Equilibrium and kinetic folding of an alpha-helical Greek key protein domain: caspase recruitment domain (CARD) of RICK

We have characterized the equilibrium and kinetic folding of a unique protein domain, caspase recruitment domain (CARD), of the RIP-like interacting CLARP kinase (RICK) (RICK-CARD), which adopts a alpha-helical Greek key fold. At equilibrium, the folding of RICK-CARD is well described by a two-state mechanism representing the native and unfolded ensembles. The protein is marginally stable, with a DeltaG(H)()2(O) of 3.0 +/- 0.15 kcal/mol and an m-value of 1.27 +/- 0.06 kcal mol(-1) M(-1) (30 mM Tris-HCl, pH 8, 1 mM DTT, 25 degrees C). While the m-value is constant, the protein stability decreases in the presence of moderate salt concentrations (below 200 mM) and then increases at higher salt concentrations. The results suggest that electrostatic interactions are stabilizing in the native protein, and the favorable Coulombic interactions are reduced at low ionic strength. Above 200 mM salt, the results are consistent with Hofmeister effects.
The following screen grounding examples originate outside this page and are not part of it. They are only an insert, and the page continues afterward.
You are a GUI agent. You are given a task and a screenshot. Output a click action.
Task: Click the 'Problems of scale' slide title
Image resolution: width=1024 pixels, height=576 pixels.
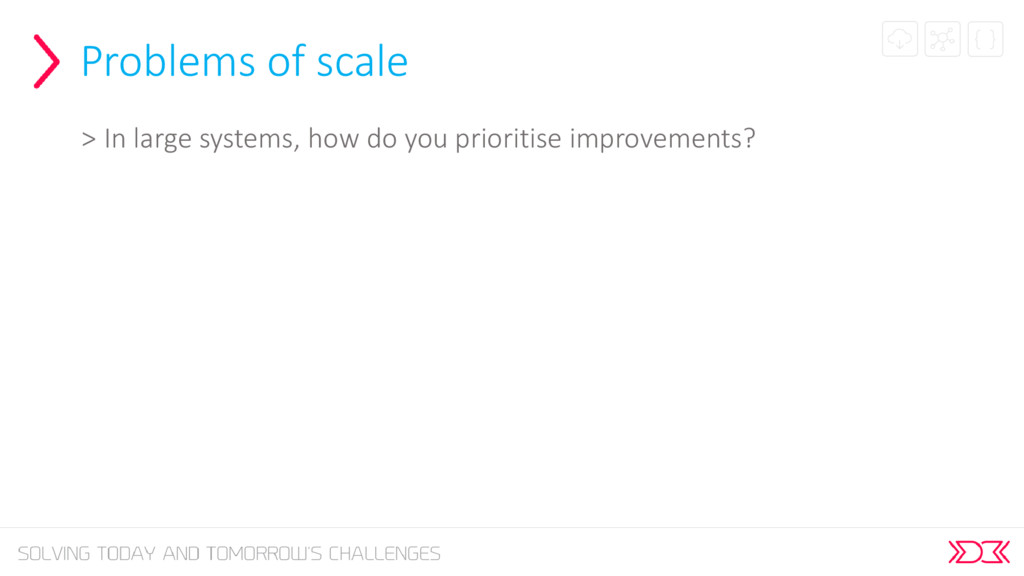pyautogui.click(x=245, y=62)
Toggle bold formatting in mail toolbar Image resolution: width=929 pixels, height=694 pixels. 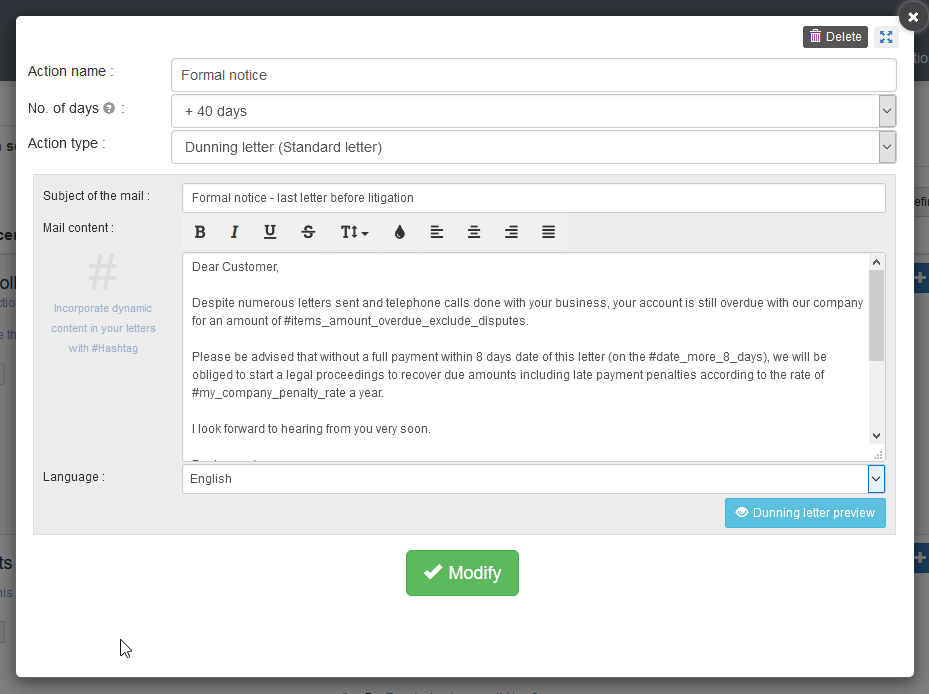200,232
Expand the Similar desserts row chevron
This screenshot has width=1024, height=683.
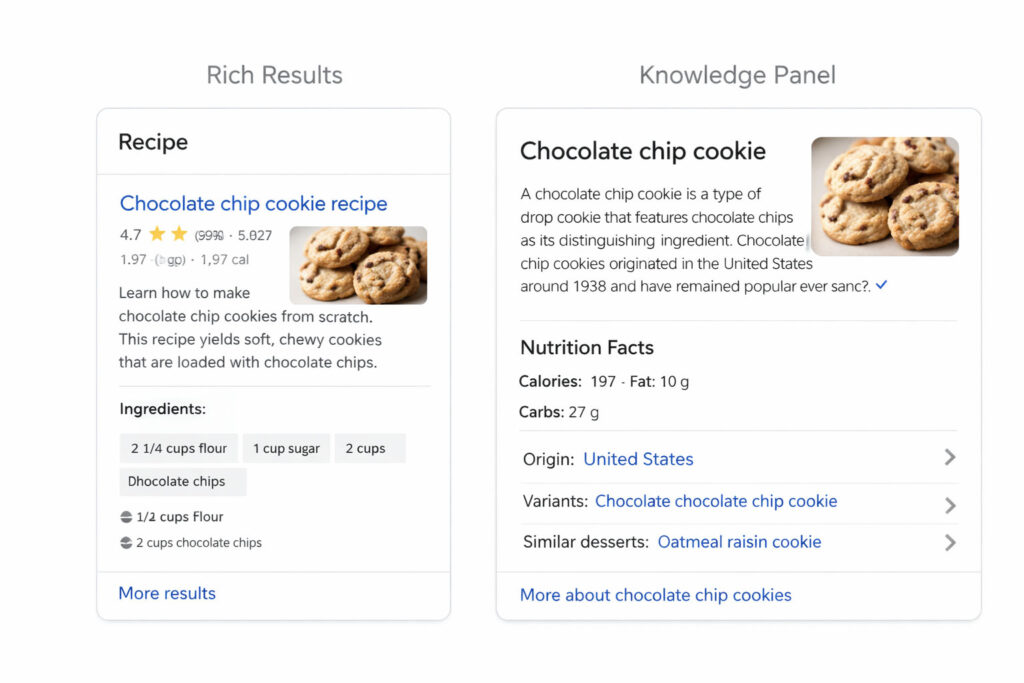pos(950,543)

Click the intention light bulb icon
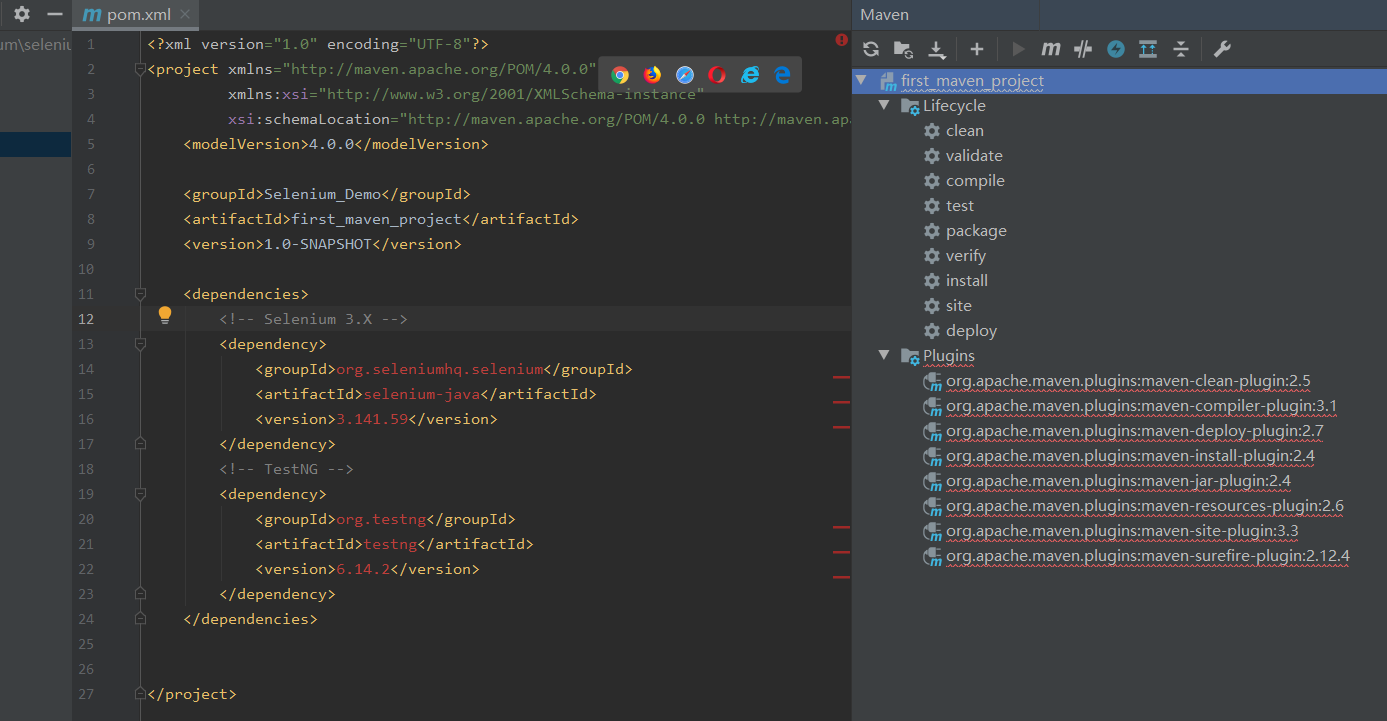[x=165, y=315]
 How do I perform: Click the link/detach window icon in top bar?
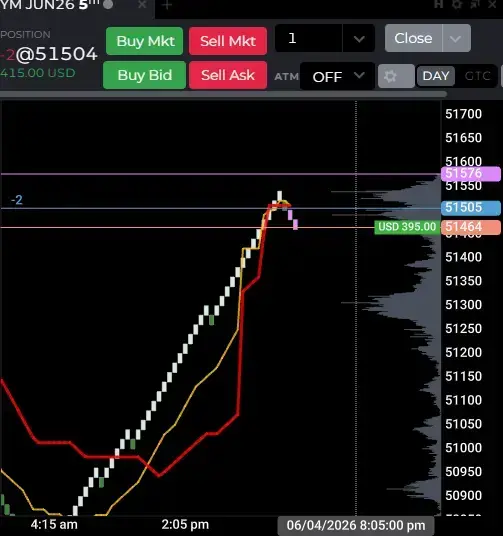pos(475,4)

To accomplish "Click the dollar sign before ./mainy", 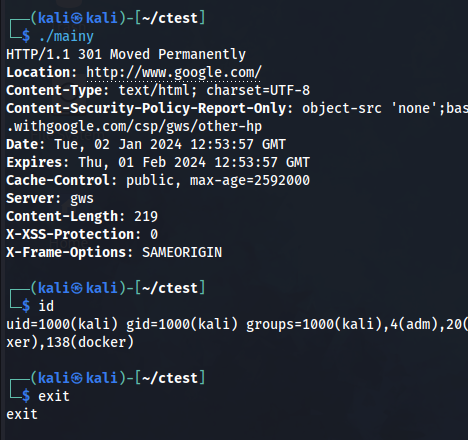I will [26, 36].
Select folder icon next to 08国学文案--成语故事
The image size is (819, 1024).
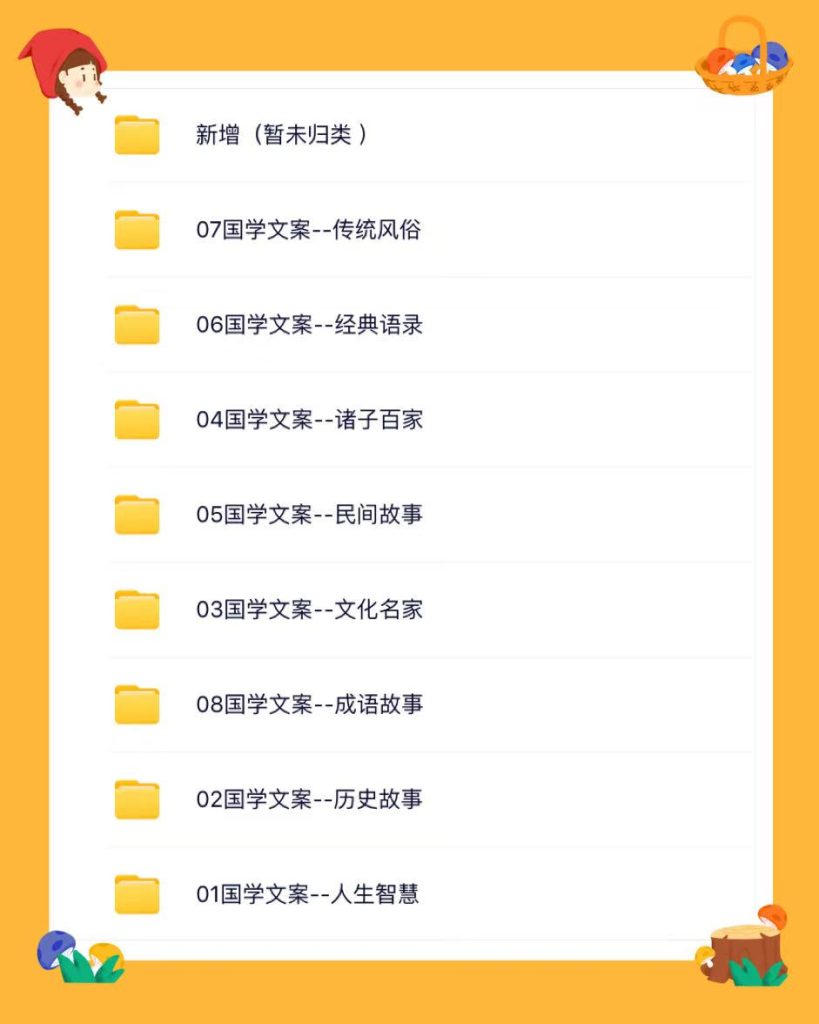tap(137, 705)
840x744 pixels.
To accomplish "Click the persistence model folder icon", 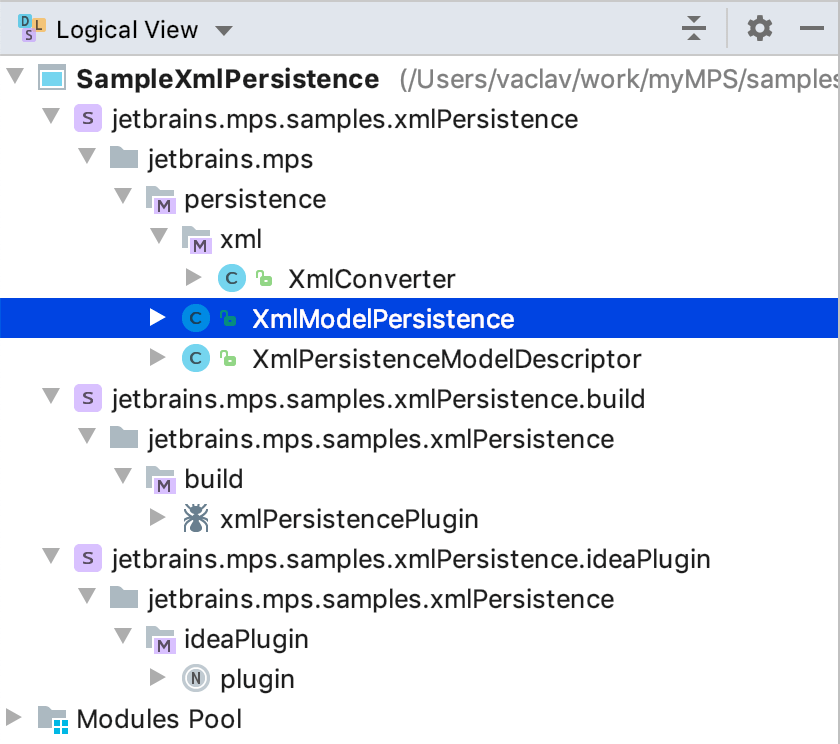I will pos(160,199).
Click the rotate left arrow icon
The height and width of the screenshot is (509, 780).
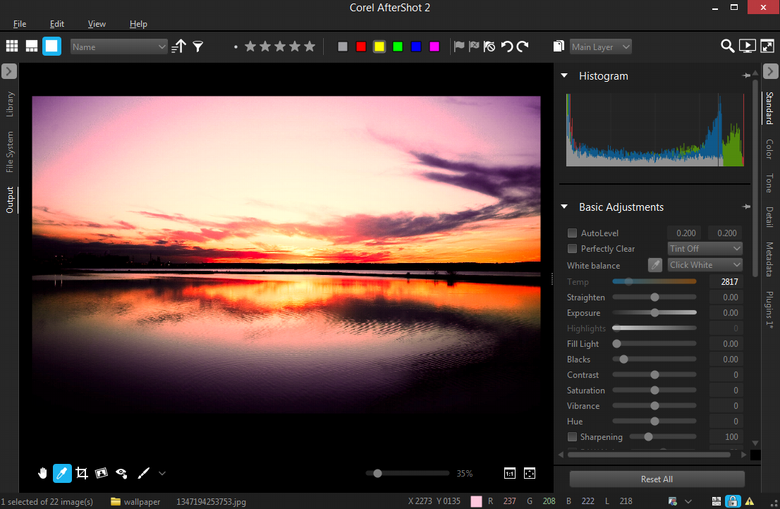(x=507, y=46)
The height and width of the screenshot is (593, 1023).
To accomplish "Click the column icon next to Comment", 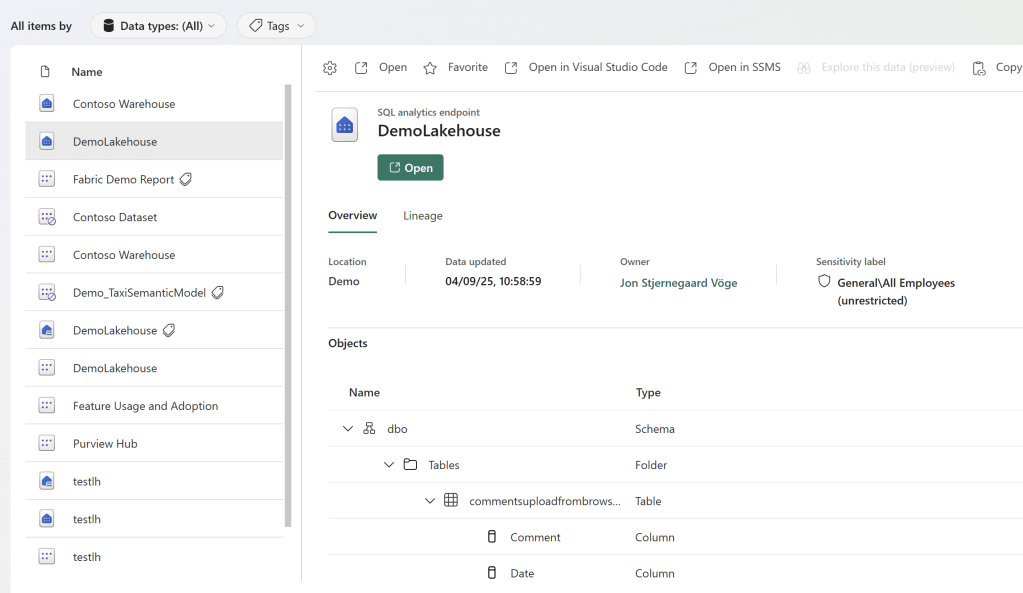I will click(x=491, y=536).
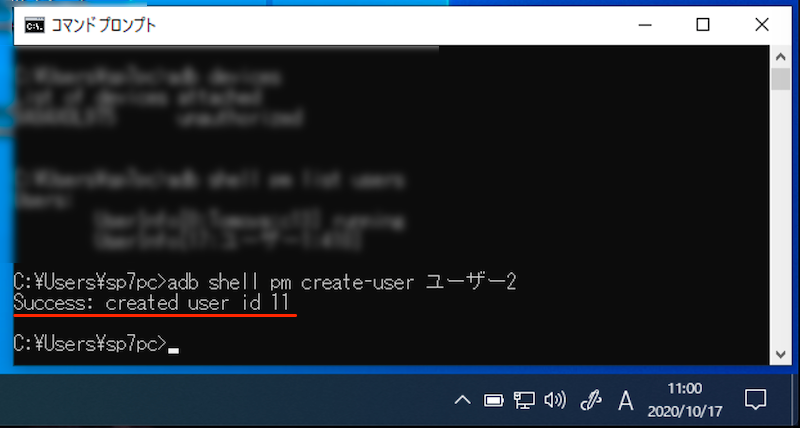Open the volume speaker tray icon
Image resolution: width=800 pixels, height=428 pixels.
coord(555,400)
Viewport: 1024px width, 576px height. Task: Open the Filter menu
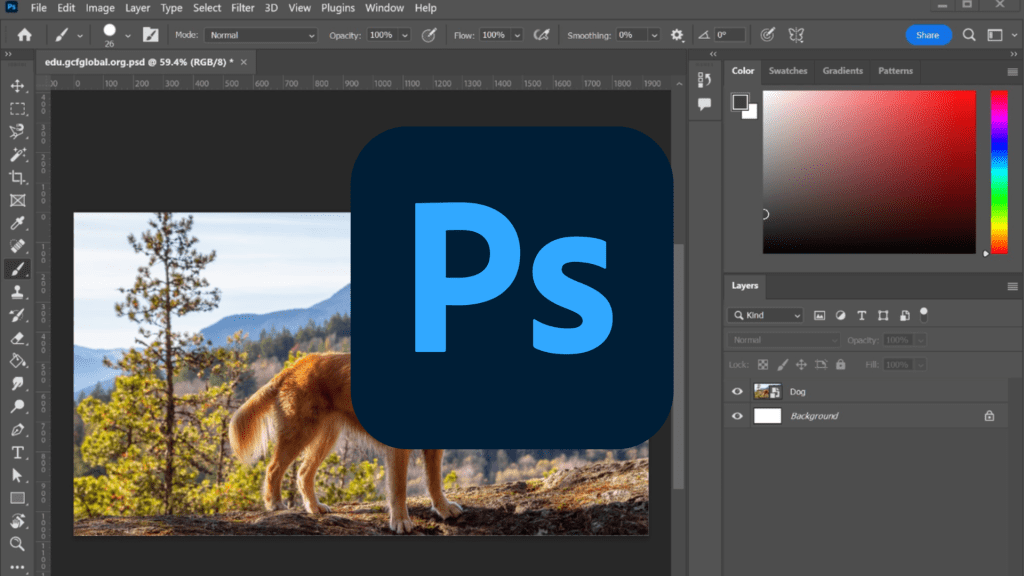[242, 8]
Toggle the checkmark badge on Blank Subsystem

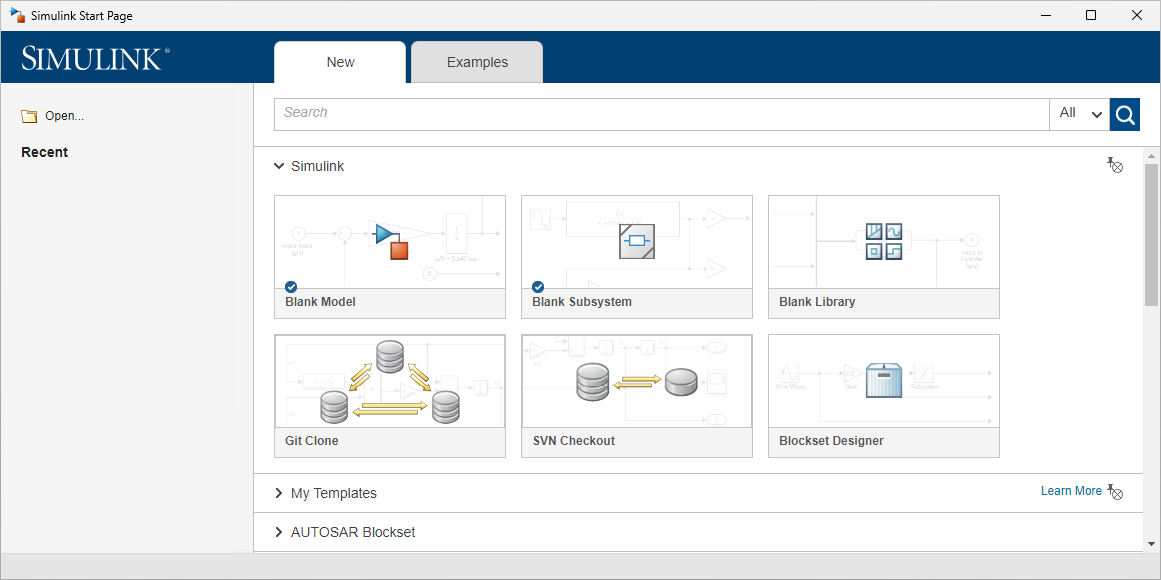pos(538,287)
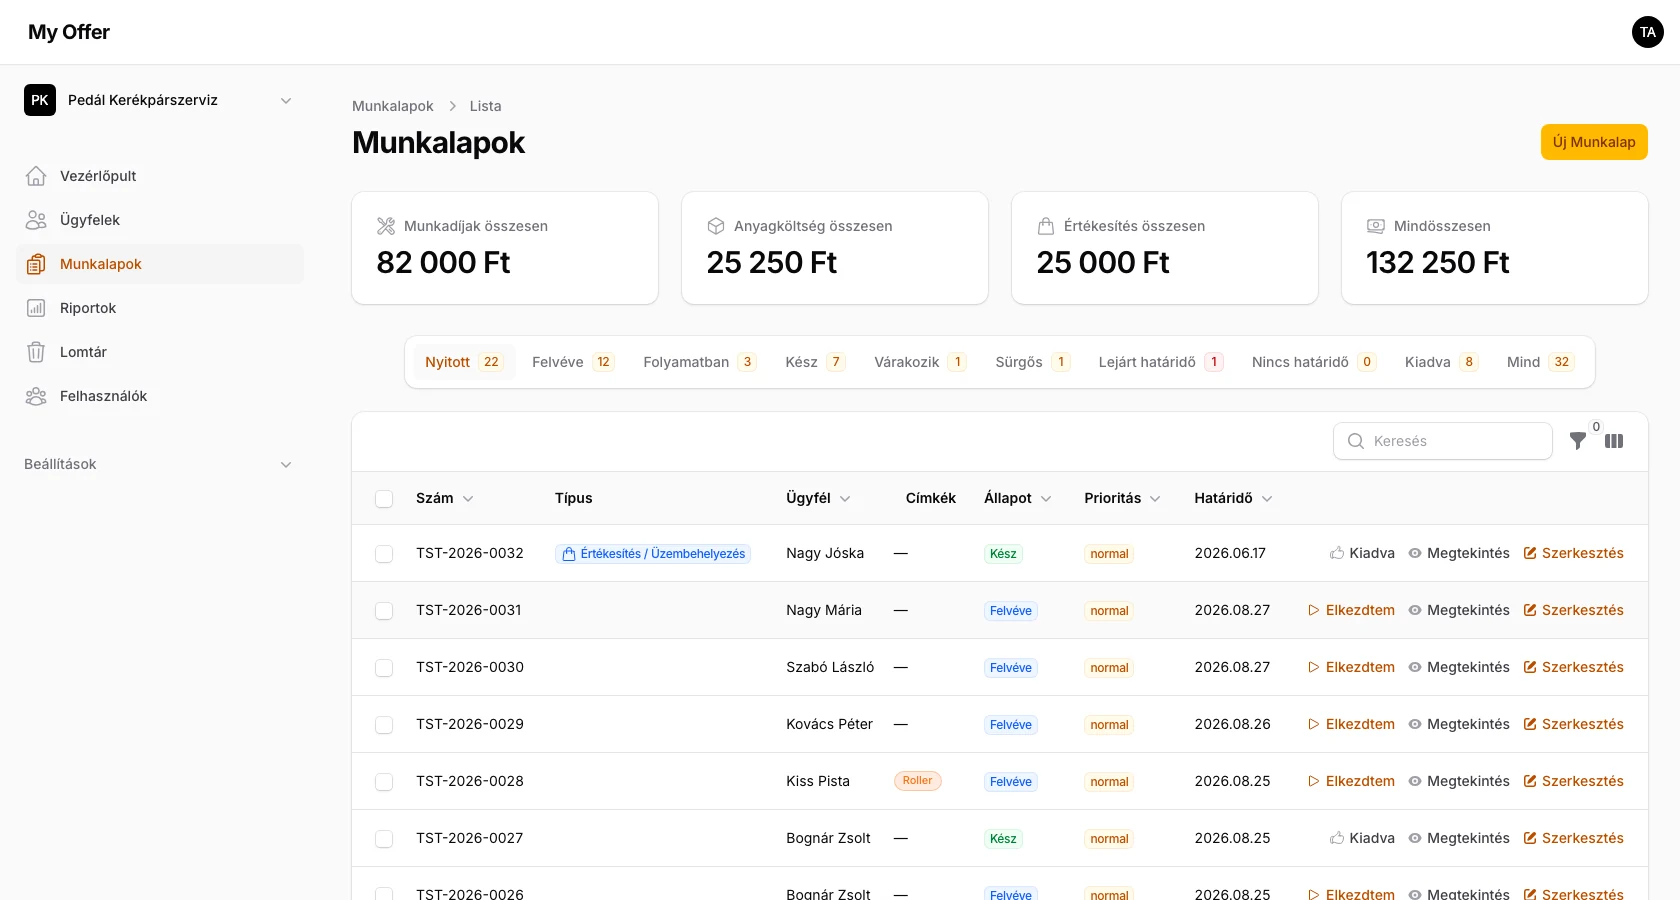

The unfolding pathway of RICK-CARD is complex and contains at least three non-native conformations. The refolding pathway of RICK-CARD also is complex, and the data suggest that the unfolded protein folds via two intermediate conformations prior to reaching the native state. Overall, the data suggest the presence of kinetically trapped, or misfolded, species that are on-pathway both in refolding and in unfolding.